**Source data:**
▼
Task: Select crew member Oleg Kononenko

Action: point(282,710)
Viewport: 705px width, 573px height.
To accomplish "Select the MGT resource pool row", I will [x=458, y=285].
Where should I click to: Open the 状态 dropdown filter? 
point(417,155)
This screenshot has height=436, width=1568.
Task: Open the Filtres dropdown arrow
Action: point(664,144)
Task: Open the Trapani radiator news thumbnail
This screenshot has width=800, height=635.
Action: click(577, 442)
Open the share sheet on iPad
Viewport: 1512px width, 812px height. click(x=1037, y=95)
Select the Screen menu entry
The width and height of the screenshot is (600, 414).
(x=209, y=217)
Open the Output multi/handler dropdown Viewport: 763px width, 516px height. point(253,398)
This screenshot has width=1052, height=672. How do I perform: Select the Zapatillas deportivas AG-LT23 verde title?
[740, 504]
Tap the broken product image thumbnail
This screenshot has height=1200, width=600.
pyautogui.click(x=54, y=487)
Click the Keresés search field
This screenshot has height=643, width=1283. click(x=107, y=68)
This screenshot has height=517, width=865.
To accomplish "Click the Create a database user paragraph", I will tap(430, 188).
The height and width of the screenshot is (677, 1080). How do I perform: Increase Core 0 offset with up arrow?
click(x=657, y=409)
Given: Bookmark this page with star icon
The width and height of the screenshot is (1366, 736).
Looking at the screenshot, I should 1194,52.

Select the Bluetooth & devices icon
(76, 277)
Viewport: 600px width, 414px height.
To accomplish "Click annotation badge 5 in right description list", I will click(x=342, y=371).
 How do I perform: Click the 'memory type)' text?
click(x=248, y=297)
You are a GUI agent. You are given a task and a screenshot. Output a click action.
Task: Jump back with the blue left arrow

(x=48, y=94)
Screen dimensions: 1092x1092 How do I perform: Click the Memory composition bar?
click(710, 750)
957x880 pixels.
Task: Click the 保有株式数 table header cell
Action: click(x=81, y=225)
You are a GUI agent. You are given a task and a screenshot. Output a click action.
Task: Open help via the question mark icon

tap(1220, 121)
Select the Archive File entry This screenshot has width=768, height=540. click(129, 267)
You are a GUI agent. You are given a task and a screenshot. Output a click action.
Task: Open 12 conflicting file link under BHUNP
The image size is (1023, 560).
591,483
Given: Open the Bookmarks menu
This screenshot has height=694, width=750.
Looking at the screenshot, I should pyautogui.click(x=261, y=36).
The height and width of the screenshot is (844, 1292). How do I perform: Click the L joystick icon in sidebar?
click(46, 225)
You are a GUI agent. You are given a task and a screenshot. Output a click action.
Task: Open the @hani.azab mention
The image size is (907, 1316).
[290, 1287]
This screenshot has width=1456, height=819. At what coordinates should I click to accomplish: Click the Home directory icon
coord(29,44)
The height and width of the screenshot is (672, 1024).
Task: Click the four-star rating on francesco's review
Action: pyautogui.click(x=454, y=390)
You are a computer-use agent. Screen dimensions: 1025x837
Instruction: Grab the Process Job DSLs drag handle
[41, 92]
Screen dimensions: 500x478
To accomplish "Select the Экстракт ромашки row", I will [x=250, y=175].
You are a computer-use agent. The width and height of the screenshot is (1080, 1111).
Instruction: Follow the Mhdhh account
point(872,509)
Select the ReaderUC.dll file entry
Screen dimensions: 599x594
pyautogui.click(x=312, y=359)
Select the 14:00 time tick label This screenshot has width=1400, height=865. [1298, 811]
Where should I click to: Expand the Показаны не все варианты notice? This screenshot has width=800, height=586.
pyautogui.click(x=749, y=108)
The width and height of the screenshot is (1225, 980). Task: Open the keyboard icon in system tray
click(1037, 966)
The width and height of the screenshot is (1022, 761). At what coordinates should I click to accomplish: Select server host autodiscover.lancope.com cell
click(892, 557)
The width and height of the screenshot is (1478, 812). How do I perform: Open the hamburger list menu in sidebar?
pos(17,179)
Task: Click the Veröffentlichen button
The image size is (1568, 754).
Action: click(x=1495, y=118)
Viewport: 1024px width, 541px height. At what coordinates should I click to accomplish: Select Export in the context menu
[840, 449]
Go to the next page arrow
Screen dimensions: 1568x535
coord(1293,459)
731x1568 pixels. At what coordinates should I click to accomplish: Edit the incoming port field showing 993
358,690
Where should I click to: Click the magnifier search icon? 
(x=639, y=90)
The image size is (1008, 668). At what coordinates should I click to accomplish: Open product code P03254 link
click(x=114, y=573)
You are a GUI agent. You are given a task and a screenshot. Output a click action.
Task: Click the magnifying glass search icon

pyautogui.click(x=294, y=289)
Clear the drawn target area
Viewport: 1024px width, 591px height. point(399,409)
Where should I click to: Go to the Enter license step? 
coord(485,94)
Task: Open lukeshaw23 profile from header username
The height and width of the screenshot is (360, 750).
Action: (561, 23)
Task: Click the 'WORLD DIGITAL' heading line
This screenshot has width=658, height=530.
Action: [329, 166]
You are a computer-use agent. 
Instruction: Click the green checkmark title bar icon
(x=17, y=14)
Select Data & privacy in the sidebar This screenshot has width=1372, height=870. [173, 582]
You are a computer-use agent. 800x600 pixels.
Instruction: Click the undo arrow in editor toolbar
▲
**PROBLEM REQUIREMENTS:**
Please go through the data above and copy each line containing the word "computer".

**RESPONSE TO THIS TASK:**
You are a computer-use agent. Screen dimensions: 1025x837
You are a computer-use agent. The width and height of the screenshot is (1080, 1111).
You are a computer-use agent. 
You are a computer-use agent. 800x600 pixels.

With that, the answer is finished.